In order for the counter-exploit to become successful, the Sender must close the vault with ID 30100 and migrate its position to a new vault that is controlled by the Multisig.

  1. The Oasis Multisig is called in place of the AutomationExecutor, granting them full control of the vault with ID 30100.
  2. The Authorizer is called, which tricks the protocol into thinking that the vault with ID 30100 can legally be closed by the Sender.
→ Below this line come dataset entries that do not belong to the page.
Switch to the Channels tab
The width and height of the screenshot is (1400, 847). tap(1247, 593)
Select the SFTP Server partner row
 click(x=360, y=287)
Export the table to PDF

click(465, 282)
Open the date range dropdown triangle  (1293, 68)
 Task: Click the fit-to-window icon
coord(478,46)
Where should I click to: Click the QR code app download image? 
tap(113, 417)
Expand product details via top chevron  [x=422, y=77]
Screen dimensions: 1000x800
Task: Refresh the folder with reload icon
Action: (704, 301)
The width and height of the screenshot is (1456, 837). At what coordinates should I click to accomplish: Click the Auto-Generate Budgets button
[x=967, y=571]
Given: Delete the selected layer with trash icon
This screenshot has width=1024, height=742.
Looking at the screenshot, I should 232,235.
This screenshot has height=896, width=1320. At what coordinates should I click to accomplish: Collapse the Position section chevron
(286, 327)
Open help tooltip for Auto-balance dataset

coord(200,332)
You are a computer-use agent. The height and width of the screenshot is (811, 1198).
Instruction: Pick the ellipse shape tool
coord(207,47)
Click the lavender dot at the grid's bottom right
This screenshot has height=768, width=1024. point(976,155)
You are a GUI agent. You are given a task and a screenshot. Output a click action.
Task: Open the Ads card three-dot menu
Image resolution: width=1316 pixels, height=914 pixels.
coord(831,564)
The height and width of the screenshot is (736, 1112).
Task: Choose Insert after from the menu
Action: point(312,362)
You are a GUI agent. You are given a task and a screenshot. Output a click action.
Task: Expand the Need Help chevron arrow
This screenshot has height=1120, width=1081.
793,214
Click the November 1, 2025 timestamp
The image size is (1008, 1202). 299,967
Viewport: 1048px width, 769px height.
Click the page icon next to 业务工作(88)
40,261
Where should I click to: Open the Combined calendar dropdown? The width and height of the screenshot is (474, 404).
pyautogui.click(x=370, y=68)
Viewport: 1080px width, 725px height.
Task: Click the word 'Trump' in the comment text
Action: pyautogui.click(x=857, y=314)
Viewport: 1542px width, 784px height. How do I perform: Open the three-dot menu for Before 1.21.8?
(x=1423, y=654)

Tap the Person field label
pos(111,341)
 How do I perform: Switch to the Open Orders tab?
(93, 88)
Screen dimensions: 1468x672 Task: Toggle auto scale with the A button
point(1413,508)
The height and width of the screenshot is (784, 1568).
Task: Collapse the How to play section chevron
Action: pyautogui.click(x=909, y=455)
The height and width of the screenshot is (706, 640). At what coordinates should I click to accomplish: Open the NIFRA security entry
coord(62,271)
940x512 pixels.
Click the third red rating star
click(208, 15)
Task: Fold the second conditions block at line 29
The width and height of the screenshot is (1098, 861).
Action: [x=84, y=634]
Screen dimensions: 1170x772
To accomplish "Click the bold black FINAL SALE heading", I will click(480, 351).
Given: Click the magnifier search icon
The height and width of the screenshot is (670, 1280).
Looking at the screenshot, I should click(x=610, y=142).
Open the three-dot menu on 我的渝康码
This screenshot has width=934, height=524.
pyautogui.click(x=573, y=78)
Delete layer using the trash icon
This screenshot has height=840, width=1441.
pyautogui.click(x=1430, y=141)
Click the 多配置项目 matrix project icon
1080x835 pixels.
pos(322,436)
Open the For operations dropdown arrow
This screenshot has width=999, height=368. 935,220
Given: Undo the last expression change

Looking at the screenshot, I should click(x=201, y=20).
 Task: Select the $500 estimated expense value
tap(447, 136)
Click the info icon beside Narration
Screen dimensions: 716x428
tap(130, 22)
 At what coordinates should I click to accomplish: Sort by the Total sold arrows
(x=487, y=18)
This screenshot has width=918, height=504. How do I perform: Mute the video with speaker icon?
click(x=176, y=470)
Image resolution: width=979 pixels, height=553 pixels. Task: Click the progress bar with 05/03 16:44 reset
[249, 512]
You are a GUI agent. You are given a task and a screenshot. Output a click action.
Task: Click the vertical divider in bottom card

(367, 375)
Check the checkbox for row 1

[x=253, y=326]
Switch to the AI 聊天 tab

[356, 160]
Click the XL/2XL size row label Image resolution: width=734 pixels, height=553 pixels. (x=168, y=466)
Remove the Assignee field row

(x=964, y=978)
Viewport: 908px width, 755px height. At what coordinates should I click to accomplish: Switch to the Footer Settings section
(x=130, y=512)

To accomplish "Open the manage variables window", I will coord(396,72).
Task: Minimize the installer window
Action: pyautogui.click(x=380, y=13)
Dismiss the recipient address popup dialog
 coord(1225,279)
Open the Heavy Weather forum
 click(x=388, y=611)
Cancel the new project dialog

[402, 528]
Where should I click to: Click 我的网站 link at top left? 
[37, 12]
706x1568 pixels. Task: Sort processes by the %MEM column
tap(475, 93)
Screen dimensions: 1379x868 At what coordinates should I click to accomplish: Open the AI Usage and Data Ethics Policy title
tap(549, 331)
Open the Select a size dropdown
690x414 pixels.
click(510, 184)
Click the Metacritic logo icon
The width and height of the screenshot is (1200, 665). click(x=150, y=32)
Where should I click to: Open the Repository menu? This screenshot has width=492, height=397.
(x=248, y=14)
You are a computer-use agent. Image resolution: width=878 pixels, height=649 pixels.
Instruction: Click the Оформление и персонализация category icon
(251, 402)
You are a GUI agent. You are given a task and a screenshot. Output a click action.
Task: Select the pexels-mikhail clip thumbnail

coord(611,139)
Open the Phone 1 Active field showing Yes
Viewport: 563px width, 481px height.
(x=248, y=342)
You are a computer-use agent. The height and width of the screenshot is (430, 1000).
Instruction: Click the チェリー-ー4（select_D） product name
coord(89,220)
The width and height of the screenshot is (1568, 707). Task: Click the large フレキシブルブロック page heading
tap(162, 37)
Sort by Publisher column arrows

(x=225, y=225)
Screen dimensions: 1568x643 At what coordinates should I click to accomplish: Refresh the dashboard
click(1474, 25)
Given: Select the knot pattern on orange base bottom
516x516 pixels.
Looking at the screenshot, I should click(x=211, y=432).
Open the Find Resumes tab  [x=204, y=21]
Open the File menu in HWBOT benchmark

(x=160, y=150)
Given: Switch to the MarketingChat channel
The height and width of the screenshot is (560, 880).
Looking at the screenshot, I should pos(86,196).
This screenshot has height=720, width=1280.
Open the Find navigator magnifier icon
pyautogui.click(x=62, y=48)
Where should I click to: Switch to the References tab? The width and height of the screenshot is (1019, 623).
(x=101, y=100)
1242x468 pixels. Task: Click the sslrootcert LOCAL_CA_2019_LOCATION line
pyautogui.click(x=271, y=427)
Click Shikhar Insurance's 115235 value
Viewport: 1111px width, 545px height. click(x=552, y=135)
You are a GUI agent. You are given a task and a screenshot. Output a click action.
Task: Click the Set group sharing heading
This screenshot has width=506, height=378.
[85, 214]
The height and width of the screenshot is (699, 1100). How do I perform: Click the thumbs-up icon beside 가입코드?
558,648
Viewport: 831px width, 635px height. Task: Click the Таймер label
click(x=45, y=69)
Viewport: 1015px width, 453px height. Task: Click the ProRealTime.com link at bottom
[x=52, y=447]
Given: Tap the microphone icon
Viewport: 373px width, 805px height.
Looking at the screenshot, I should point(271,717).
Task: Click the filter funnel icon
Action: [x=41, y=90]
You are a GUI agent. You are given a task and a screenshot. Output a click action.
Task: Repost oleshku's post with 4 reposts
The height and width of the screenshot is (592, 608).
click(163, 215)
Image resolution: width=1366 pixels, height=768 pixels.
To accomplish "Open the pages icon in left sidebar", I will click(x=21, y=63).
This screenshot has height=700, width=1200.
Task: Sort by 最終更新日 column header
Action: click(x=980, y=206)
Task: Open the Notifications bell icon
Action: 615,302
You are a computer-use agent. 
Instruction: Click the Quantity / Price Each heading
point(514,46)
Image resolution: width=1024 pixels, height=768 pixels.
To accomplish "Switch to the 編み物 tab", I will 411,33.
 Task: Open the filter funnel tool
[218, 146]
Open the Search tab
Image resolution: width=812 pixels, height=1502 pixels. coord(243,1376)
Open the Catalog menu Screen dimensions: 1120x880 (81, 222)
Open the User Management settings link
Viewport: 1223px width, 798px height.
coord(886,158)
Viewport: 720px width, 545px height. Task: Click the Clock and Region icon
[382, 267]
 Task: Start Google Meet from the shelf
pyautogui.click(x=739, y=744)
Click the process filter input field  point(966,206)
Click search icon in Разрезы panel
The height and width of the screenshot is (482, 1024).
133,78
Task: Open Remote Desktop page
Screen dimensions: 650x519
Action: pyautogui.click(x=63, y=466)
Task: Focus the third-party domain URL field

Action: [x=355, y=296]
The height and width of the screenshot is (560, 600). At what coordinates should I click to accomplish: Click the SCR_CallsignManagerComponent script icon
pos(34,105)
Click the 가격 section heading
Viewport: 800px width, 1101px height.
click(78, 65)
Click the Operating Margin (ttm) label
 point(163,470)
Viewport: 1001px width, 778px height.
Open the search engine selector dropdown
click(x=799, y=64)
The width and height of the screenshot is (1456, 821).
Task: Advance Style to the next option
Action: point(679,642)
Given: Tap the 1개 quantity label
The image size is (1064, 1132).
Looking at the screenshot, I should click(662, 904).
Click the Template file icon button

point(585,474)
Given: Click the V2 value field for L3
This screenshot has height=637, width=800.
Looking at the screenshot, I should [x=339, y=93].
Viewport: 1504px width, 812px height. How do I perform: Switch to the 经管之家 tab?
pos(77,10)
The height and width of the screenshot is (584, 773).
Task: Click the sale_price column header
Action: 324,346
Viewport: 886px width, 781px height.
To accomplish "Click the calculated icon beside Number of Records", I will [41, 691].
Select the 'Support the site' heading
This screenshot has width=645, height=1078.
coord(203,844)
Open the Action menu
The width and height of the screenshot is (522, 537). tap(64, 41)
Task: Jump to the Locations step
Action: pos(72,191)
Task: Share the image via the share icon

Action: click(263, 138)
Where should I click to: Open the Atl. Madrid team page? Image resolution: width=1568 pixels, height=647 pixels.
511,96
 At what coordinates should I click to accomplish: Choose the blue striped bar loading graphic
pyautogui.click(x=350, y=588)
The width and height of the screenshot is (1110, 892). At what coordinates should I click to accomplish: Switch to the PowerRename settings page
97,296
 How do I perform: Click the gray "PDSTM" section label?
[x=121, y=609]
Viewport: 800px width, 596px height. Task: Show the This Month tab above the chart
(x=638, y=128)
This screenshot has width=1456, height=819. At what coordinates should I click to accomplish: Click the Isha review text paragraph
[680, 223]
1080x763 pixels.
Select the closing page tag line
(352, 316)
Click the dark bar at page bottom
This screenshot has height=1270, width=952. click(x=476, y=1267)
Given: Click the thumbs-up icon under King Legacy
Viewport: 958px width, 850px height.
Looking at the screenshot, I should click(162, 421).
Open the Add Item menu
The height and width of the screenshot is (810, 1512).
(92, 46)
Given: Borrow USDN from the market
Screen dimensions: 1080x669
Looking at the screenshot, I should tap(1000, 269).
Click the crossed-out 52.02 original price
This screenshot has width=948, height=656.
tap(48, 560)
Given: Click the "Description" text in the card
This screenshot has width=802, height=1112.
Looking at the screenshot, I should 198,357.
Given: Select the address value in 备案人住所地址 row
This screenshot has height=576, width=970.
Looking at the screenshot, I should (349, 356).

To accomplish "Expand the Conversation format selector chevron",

The Authorizer successfully got the Sender past the verification steps.
  3. The Executor is called to create a new vault with ID 30231, migrate the collateral and debt from 30100 to 30231, and transfer ownership of the vault with ID 30231 to the Oasis Multisig.
  4. The result moved approximately 120,695.43 worth of wstETH collateral and 76.39 million of borrowed DAI from vault with ID 30100 to vault with ID 30231.
  5. The Authorizer called again to verify that the vault with ID 30100 was closed, and finally the Sender restored the proxy contracts back to their original addresses.

The exploiter mistakenly gave access to the vault with ID 30100 to an upgradeable proxy contract controlled by a Multisig. The Authorizer and Executor played critical roles in the process, but the counter-exploit would not have been possible without the full control provided by upgrading the AutomationExecutor proxy. The final executions by the Sender delivered 120.7k wstETH and 3.2k rETH to the Holder.

As viewed from this transaction dated March 9, 2023, the Oasis team removed the ability to upgrade any of the contracts associated with Oasis Automation by setting the authorized address to 0x0 instead of the Oasis Multisig.